While in both La Pantofola and Gaelic Seafoods the judges were dealing with companies in formal insolvency, they relied on Millett J's reasoning which was stated more generally and Lord Drummond Young explicitly did not confine his comments to circumstances of formal insolvency.
 This approach avoids discrimination against British companies in our court. I see no good reason why it should be more difficult to obtain caution at common law against a non-British company than it is to obtain such security against a British company under section 726(2) of the 1985 Act. I turn therefore to the circumstances of this case.
 First, Mr Sandison was correct in his concession that the section 726(2) test would be met in relation to the pursuer if it were a company incorporated in Great Britain. It is also significant. I proceed on the undisputed basis that it is likely that the pursuer will not be able to meet the defender's taxed expenses should the defender succeed in its defence of the action.

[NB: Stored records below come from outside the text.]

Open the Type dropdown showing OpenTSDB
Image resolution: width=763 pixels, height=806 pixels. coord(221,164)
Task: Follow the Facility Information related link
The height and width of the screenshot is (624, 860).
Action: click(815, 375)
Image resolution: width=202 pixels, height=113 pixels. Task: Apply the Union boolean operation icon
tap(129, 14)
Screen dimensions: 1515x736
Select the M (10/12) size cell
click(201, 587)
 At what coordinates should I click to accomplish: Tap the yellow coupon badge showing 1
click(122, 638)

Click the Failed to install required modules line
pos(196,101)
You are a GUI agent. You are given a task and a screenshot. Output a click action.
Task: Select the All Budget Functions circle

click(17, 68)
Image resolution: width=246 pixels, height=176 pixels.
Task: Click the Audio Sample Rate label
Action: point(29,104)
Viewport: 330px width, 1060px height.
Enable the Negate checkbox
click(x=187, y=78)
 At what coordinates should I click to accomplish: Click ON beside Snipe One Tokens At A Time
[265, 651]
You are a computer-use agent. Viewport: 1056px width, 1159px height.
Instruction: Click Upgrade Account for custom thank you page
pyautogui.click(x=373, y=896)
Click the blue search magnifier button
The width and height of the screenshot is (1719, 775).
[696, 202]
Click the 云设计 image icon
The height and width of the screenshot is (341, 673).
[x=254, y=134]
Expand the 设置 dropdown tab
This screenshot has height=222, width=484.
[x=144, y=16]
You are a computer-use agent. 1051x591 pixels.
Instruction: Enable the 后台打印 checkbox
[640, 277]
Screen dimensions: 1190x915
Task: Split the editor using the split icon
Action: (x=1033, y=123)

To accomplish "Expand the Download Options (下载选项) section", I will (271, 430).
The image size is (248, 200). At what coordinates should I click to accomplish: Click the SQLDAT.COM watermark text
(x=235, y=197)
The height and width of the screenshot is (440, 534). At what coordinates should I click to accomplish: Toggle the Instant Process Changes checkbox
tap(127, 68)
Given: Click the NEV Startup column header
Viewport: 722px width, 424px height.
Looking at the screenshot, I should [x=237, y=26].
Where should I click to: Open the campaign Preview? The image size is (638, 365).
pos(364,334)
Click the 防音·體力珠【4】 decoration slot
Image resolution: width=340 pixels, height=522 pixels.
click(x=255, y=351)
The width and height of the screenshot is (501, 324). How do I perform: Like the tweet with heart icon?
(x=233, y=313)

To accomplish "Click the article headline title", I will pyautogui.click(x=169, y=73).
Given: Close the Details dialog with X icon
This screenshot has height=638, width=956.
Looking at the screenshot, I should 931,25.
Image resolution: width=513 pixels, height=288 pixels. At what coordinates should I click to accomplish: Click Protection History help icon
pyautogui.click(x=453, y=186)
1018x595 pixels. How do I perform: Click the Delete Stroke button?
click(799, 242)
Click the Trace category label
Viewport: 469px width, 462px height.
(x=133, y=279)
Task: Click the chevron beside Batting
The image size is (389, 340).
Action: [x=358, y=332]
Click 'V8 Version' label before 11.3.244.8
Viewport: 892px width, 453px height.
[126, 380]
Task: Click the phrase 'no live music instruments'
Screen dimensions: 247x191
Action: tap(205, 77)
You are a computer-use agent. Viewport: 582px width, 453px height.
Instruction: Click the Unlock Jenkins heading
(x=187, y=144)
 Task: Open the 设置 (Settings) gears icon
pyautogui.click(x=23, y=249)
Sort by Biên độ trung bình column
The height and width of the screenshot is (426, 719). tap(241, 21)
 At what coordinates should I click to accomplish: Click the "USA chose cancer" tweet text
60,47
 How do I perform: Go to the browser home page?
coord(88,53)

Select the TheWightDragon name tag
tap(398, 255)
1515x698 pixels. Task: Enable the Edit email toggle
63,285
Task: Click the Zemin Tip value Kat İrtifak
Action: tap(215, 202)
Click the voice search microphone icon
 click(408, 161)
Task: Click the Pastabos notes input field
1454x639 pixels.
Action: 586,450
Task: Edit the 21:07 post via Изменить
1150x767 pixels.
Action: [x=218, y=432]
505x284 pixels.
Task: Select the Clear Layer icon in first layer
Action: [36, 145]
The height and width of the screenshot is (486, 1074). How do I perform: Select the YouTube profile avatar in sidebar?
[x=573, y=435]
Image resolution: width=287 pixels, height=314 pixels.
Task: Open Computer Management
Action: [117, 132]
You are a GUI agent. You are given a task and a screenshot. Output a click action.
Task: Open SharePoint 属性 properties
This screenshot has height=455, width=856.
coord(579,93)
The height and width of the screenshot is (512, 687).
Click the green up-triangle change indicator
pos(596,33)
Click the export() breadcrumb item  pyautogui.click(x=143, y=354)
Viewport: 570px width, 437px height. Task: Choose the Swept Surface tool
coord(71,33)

 In addition I note that the pursuer does not have and has never had the financial resources to pursue court actions against alleged infringements of its patents. Its business model depends on outside funding to do so. That funding is provided by Ms Hepburn who has the ultimate economic interest in the pursuer's business and the exploitation of its patents. To acknowledge that in an assessment of an application for caution is not to treat the company as a device or a sham or to disregard the separate legal personality of both IPH and the pursuer. It is not argued that Ms Hepburn is a dominus litis. But she is in an analogous position by her "furnishing the sinews of war" (Hepburn v Tait (1874) 8 R 875, Lord Justice-Clerk Moncrieff at 877). In my view those matters are relevant considerations in the exercise of the court's discretion at common law when caution is sought from a limited company.
 In many cases the court makes a provisional assessment of the merits of the action when exercising its discretion whether to order caution. But beyond taking a view that the pursuer's claim is not straightforward and that both the pursuer and the defender have stateable arguments to advance, I do not have the information to assess even on a provisional basis the relative strengths of the parties' cases on the merits. Therefore I do not include Mr O'Brien's submission that the pursuer's case of infringement is weak in the balance of considerations.
 But I have regard to the likely complexity of the action and the expectation that it will involve each party in substantial expense. I take into account also that it was not suggested that an award of caution would stifle the pursuer's claim. I therefore see no countervailing considerations.
 I am therefore satisfied that it is in the interests of justice that I should order the pursuer to find caution.
 For the reasons set out above I do not accept Mr Sandison's submission that I am extending the common law by so doing. But if I am, it is a minor development which has regard to Parliament's approach from the early days of limited liability companies and draws on the more recent reasoning of Millett J, Lord Hamilton and Lord Drummond Young. I consider that in relation to a limited company the probability that it will not be able to pay the defender's expenses is an appropriate threshold criterion. After crossing that threshold, at common law and also under section 726(2) the court must weigh other factors in the balance in reaching its decision.
 I have to make a broad assessment of the sum which should be provided as caution. I have regard to the defender's estimate of its expenses to the conclusion of a debate on an agent and client basis and take account of a successful party's prima facie entitlement to party and party expenses. I also have regard to the estimate of the pursuer's law accountant. The latter may be an underestimate but the court can review the matter as the action progresses. I fix the sum to be provided as caution at £25,000. The pursuer is to provide the sum within six weeks.